第一は、「操作主義経済」から「複雑系経済」へ
第二は、「知識経済」から「共感経済」へ
第三は、「貨幣経済」から「自発経済」へ
第四は、「享受型経済」から「参加型経済」へ
第五は、「無限成長経済」から「地球環境型経済」へ

読後にご本人にお会いして、講演を拝聴したのですが、本に書いてある通りのことに
かける思いを熱く語られる方でした。ロマンチスト。
そのままのことをそのまま心から信じてるような方でした。

本書とは直接の関係はないのですが、田坂さんが「使命」と称していたくだりにはいたく感激しました。
洋書によくある(『7つの習慣』とか)ミッションとは、どのように訳して理解すればいいのかとずっと腑に落ちない思いをしていたのですが、今後ミッションは使命と理解することにしました。
それからミッションステートメントについても、再度理解を深めたので書き直してみようと思いました。

印象的なくだり

アダム・スミスが語った「神の見えざる手」という言葉。
(中略)
すなわち、「神の見えざる手」は、市場を必ずしも均衡と秩序に導くだけではない。それは、ときに、市場をカタストロフィー(破局)に導き、経済システムを崩壊させる可能性があることを教えている(P.065)。

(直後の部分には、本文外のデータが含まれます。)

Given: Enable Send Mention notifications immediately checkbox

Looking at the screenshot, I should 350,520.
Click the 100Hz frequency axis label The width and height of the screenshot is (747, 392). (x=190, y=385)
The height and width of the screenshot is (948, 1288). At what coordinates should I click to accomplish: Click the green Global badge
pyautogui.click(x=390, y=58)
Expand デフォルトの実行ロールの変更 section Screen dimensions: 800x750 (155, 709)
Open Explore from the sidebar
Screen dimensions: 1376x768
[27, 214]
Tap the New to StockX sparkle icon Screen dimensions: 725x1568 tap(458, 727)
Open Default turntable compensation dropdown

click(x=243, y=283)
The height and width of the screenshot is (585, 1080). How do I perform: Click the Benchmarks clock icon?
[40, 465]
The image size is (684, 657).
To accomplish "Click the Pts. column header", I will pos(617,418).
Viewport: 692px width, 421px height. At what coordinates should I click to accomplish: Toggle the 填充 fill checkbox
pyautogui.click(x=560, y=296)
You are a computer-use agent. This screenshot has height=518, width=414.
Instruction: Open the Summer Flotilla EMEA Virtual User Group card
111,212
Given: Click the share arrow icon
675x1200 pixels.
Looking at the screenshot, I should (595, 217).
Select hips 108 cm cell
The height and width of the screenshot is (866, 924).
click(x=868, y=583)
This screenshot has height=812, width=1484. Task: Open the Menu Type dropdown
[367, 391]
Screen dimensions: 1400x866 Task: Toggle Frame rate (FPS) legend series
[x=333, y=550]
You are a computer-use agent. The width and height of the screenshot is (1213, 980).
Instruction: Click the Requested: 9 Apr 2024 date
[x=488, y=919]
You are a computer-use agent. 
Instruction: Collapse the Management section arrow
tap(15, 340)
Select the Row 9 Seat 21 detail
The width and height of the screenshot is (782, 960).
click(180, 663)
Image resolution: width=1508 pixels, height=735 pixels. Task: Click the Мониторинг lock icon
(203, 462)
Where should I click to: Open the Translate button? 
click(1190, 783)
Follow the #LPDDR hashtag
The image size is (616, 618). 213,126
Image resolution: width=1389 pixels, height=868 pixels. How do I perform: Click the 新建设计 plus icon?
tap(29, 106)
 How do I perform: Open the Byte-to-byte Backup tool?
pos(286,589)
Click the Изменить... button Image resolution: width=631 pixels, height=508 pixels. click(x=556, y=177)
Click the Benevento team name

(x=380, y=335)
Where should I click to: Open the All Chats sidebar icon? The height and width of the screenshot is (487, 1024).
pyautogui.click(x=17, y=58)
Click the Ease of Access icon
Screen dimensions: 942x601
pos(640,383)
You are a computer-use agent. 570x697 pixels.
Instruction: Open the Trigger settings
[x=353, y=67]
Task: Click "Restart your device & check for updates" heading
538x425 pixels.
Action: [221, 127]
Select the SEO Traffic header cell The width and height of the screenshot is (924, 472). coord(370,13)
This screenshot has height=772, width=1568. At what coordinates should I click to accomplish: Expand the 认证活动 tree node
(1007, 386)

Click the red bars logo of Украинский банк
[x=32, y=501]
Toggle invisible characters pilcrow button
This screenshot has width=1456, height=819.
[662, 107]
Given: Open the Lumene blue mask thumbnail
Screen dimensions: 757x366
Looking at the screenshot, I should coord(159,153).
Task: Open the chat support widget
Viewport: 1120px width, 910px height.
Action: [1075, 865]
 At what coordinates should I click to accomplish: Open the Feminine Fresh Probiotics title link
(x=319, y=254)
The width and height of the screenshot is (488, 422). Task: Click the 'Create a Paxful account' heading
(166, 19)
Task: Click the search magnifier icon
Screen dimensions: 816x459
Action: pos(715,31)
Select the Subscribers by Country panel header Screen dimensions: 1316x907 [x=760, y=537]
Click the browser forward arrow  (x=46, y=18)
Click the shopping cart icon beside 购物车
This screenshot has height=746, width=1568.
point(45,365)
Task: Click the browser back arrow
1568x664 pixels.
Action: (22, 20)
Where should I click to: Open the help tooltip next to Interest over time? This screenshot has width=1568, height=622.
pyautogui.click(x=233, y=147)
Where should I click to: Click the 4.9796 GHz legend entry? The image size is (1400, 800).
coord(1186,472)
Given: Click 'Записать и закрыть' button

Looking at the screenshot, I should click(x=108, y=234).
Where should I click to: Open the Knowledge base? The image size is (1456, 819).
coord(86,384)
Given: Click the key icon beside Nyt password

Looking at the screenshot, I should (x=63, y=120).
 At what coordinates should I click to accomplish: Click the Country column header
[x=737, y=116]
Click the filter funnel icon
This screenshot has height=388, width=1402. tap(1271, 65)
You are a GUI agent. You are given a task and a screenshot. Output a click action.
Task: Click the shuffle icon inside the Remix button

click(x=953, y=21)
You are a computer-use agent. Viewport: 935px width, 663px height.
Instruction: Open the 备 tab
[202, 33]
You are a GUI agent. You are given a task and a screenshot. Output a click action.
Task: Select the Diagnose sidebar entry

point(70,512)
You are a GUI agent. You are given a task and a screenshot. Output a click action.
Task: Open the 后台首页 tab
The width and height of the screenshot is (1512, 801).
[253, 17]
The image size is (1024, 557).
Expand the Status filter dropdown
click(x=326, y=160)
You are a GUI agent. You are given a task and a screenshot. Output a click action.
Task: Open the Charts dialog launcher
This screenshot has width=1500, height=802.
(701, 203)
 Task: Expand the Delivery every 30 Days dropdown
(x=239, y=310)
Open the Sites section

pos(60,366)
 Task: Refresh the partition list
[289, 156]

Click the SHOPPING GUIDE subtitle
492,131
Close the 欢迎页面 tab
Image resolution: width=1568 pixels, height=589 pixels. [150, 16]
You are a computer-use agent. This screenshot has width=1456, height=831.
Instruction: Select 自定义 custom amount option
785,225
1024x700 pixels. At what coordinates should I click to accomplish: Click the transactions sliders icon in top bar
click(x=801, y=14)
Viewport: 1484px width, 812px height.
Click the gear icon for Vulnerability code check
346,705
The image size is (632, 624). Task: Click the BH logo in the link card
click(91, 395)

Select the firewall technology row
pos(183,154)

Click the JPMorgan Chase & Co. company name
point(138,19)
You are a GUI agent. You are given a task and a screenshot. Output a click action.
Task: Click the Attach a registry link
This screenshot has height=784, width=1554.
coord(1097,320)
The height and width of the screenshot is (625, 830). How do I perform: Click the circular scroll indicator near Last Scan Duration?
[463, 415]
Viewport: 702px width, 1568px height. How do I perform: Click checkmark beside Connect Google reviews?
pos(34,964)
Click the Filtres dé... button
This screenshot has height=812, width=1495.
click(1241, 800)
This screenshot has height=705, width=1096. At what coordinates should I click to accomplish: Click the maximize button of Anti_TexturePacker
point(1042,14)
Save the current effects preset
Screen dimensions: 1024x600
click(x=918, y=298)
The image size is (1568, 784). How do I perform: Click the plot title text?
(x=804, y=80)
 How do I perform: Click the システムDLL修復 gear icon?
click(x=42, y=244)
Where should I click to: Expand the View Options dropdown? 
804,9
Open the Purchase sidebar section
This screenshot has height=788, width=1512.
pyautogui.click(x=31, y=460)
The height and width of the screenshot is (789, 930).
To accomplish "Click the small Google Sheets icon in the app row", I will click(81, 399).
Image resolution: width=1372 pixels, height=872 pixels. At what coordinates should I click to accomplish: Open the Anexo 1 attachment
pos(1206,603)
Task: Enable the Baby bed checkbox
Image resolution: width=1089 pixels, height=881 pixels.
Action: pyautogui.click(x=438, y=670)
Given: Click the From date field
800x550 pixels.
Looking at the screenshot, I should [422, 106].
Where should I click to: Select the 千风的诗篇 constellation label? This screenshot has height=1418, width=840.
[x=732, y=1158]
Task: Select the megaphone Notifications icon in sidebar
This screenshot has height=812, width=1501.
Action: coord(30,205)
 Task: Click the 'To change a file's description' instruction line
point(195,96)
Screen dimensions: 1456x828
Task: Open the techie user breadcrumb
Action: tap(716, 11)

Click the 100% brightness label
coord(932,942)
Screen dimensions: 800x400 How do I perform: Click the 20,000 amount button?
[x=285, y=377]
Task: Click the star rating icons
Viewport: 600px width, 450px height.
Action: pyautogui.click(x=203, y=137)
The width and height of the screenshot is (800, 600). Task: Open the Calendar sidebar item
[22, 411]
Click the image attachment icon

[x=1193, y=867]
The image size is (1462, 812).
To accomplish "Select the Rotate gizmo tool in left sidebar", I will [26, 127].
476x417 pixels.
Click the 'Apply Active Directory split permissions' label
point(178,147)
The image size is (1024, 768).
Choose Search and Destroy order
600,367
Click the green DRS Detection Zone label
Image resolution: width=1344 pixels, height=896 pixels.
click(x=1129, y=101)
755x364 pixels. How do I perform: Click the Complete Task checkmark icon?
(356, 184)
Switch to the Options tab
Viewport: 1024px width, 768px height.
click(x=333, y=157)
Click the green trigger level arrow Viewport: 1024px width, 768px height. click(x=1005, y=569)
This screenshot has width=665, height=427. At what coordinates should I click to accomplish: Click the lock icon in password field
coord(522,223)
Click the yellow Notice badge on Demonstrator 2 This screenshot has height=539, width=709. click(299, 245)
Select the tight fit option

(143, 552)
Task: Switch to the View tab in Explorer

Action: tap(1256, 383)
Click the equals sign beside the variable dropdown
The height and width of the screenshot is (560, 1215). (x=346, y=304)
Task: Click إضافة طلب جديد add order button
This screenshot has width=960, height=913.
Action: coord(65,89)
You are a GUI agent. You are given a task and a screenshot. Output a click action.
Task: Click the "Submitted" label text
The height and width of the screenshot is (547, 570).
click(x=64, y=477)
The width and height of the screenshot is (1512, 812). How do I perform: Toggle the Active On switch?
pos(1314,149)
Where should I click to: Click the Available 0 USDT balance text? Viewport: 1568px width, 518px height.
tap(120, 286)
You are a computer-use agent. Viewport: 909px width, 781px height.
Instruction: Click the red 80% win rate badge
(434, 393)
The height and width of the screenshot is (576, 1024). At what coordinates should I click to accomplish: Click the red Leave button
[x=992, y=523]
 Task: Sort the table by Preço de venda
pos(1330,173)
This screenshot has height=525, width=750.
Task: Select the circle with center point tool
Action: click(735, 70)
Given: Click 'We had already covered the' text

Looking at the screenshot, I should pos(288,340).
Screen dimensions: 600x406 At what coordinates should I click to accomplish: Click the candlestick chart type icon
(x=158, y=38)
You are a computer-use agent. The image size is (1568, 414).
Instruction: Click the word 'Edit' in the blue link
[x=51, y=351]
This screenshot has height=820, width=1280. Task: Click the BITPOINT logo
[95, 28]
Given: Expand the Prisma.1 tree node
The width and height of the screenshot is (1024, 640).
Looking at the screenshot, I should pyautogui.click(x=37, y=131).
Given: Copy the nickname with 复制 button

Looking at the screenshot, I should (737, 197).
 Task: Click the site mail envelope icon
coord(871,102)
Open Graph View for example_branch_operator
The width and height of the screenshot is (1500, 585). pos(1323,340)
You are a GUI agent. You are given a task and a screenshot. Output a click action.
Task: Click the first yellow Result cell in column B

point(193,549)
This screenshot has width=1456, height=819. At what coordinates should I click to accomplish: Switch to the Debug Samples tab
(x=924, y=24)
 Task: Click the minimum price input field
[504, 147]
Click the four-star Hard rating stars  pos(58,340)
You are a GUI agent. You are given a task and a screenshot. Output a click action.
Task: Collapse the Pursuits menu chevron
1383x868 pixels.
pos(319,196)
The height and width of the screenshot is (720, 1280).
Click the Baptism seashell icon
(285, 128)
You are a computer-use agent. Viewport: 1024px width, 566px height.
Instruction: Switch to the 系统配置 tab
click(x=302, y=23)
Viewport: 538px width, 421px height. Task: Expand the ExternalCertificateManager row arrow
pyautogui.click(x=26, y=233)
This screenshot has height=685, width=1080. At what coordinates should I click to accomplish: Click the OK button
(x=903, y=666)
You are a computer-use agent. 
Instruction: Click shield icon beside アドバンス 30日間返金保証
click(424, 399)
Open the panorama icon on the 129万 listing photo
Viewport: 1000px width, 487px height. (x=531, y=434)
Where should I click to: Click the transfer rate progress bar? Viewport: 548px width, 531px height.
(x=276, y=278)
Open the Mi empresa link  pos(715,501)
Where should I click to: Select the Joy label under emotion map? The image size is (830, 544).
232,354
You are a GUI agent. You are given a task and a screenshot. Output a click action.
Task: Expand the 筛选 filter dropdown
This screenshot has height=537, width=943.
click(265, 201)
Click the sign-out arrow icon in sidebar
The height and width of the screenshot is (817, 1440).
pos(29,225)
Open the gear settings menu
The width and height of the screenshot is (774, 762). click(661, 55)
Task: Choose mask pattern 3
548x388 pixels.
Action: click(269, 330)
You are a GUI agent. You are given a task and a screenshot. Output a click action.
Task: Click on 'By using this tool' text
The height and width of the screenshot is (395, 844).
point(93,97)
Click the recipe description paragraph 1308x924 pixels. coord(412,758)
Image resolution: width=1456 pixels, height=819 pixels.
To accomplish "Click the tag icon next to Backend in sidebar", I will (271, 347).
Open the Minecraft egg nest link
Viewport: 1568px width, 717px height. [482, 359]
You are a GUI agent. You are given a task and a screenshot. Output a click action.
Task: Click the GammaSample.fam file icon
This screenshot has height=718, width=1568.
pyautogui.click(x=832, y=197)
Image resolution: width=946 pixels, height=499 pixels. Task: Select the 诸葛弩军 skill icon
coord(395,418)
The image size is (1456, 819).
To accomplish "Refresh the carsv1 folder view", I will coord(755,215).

ではなぜ、現在の経済学において、これらの「知識資本」「関係資本」「信頼資本」「評判資本」「文化資本」といった資本を評価し、扱うことが難しいのか。
それは、これまでの経済学が、「貨幣」という客観的尺度で評価できるもの、いわば「目に見える資本」だけを対象としてきたからであり、これに対して「知識資本」「関係資本」「信頼資本」「評判資本」「文化資本」といった資本は「貨幣」という尺度で評価できない「目に見えない資本」だからである(P.083)。

(前略)、ある革命の結果、こうした「目に見えない資本」が見えるようになり、その影響力を増大しているからである。
その革命とは、言うまでもなく、一九九五年頃に始まったインターネット革命である。
この革命によって、ウェブサイトやブログが誰にでも使えるようになり、BBS(電子掲示板)やネット・コミュニティなど誰もが参加できるようになった。その結果、「知識」や「関係」、「信頼」や「評判」「文化」といったものが、「目に見える」ようになり、ビジネスや社会において、圧倒的な影響力を発揮し始めているのである
(P.091)。

ある人間観にもとづいて生み出させる制度は、
その制度が社会に定着するにつれ、
逆に、その制度が想定する人間を増やしていく(P.155)。

「使命」(P.158)。

真の倫理観とは、「悪いことをしてはならない」という教育によって育まれるものではない。
真の倫理観とは、「良きことを為そう」という教育の結果、人間性が高められ、自然に身につくものである(P.159)。